Exercise instructions:
Here is a listing. Reproduce it exactly.

Records provided:
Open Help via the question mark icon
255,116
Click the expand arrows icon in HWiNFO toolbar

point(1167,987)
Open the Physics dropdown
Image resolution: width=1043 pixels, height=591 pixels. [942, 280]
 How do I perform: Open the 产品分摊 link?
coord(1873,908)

Response below:
Open Help via the question mark icon
255,116
Click the expand arrows icon in HWiNFO toolbar

point(1167,987)
Open the Physics dropdown
Image resolution: width=1043 pixels, height=591 pixels. [942, 280]
 How do I perform: Open the 产品分摊 link?
coord(1873,908)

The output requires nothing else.